O ex-piloto, que calado sempre foi um poeta, não precisou de mais uma palavra para expor como enxerga o mundo. Usou duas vezes a palavra "neguinho" para se referir ao maior campeão de Fórmula 1 da história, Lewis Hamilton.

Fiquei surpresa que a entrevista explodiu só agora na internet mas foi dada em novembro do ano passado ao canal Motorsports Talk. Um seguidor disse que eu não estranharia o atraso se fosse de Rubens Barrichello, no que ele tem razão.

Infelizmente também não estranho o comportamento racista de Nelson Piquet, que repudio. Aliás, o jornalista que o entrevistou estranhou muito menos que eu.

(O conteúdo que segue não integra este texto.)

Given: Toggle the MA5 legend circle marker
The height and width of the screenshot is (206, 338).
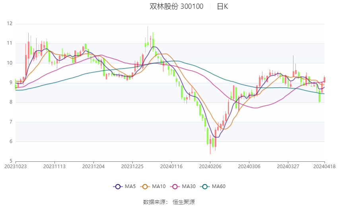Looking at the screenshot, I should point(118,186).
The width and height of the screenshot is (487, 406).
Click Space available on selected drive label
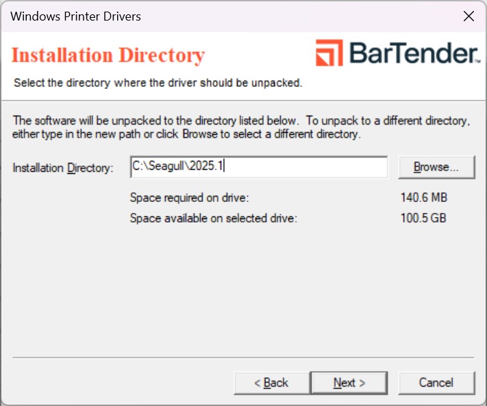213,218

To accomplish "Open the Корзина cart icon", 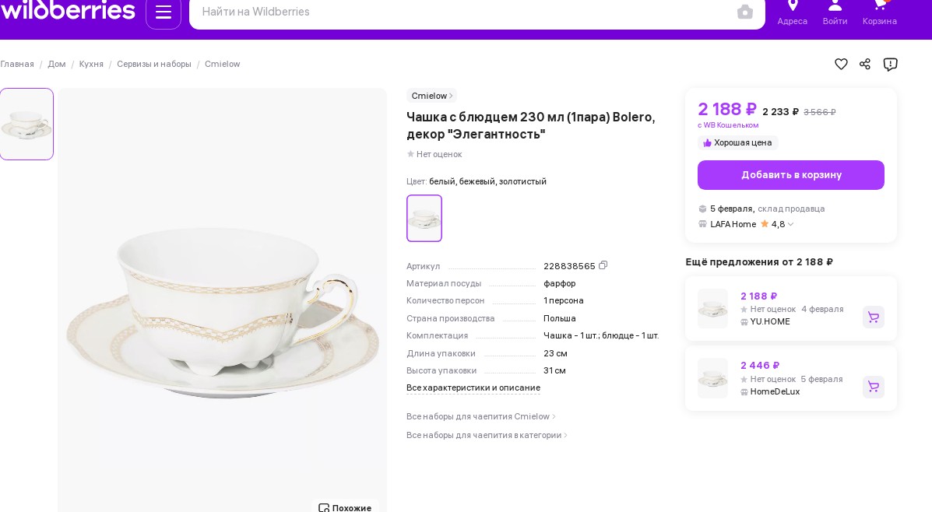I will point(880,12).
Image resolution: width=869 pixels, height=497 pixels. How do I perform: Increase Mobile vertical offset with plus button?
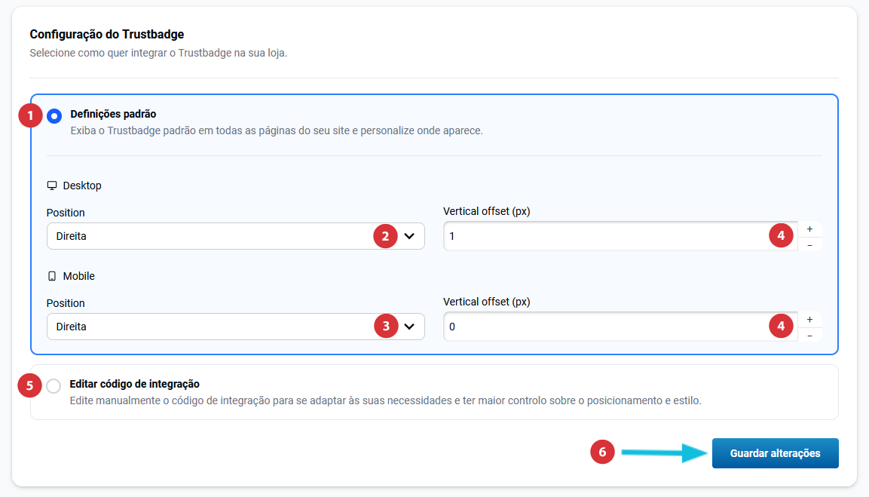[809, 319]
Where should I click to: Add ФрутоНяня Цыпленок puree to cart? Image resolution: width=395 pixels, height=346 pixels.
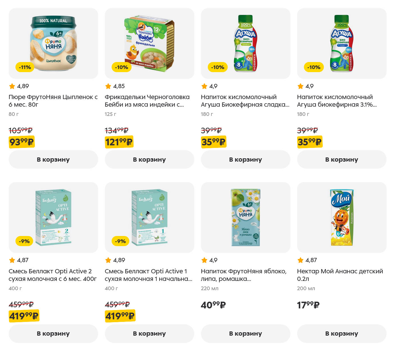point(53,159)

Ouviu duas vezes a palavra "neguinho" em vez do nome de Hamilton e nem perdeu o rebolado. A entrevista seguiu normalmente. Poucos espaços são tão elitistas, masculinos e brancos quanto a Fórmula 1. São os últimos a evoluir culturalmente e abrir mão dos próprios preconceitos.

Quer dizer, seriam os últimos. O que se viu depois mostra que o capital bem aplicado pode permitir à elite da elite manter intactos seus privilégios e preconceitos enquanto posa de inclusiva.

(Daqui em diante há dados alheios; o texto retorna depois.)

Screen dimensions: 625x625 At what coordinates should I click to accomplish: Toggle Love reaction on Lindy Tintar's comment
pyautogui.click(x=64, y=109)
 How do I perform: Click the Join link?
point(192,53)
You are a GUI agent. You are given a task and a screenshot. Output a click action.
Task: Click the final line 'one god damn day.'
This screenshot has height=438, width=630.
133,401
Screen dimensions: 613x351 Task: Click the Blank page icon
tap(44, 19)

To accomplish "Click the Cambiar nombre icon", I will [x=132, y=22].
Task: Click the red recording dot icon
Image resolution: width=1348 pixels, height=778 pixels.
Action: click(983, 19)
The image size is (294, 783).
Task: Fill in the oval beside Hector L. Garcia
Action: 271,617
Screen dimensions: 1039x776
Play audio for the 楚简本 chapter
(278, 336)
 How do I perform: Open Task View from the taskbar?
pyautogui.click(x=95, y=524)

O racismo é uma questão grave e estrutural da sociedade, que começa a ser superada por leis, mas ainda é uma realidade. Para ser superado, é preciso quebrar barreiras culturais e sociais.

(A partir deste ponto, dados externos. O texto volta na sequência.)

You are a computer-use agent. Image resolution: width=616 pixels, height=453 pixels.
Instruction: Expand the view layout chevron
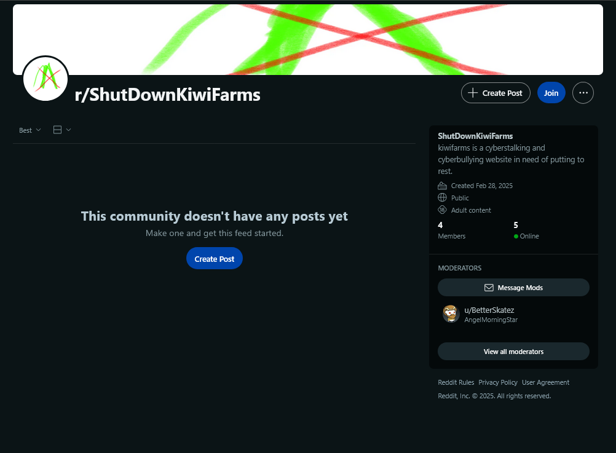coord(68,130)
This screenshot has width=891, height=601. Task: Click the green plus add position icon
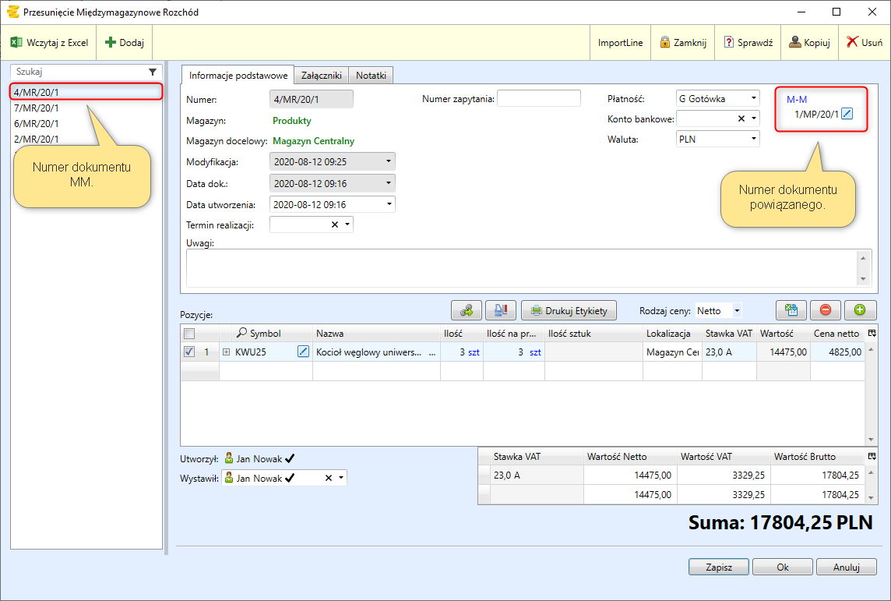(860, 310)
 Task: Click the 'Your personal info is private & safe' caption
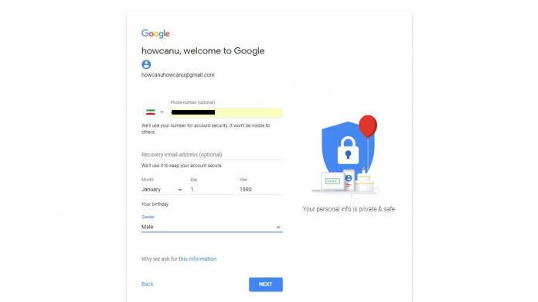click(349, 209)
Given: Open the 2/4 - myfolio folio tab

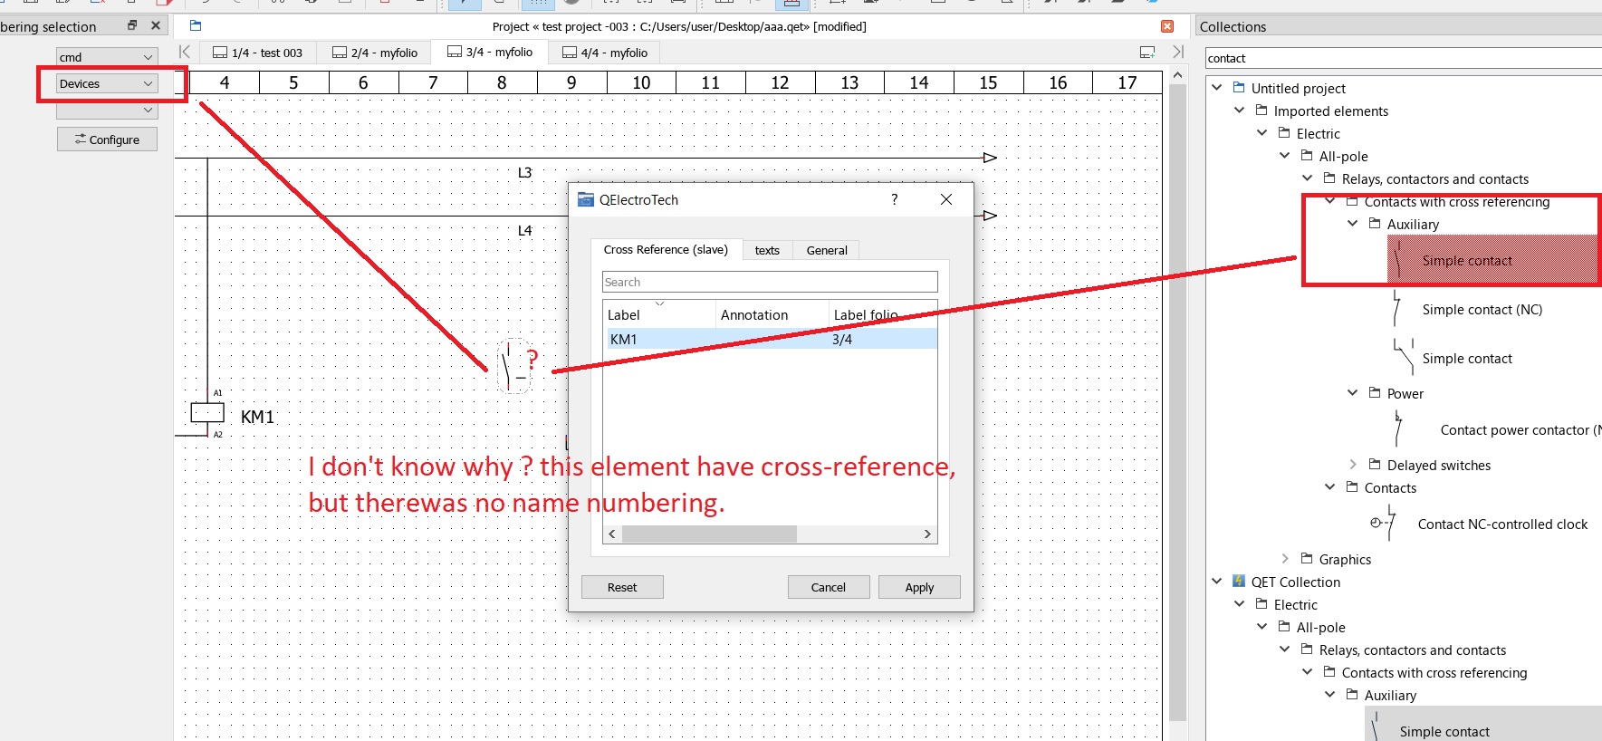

Esse é um papel da cidadania e das instituições, que foi recentemente capturado pelo mundo corporativo. Não tem a menor chance de dar certo um projeto de inclusão social e democrática que venha justamente do que criamos de menos democrático e inclusivo: as corporações gigantes.

Ocorre que é muito chato pensar nisso. Mais chato ainda se eu gostar de Fórmula 1, me identificar com esse ambiente que gerou e tolera um Nelson Piquet, mas sentir culpa.

Se houvesse vontade, haveria inúmeras fórmulas para que o ambiente de superluxo desse esporte fosse pelo menos um pouco menos racista, machista e homofóbico. O problema é que aí precisaria querer mudar e talvez até mudar mesmo.

Em vez de ter todo esse trabalho e arriscar uma frustração com o resultado das mudanças, já existe uma solução mágica. Basta utilizar a indústria do marketing da "justiça social".

O episódio obviamente não será visto como um problema a ser superado de forma coletiva, principalmente enfrentando a permissividade. Será creditado exclusivamente em um indivíduo e todas as medidas vão envolver redes sociais e marketing de empresas.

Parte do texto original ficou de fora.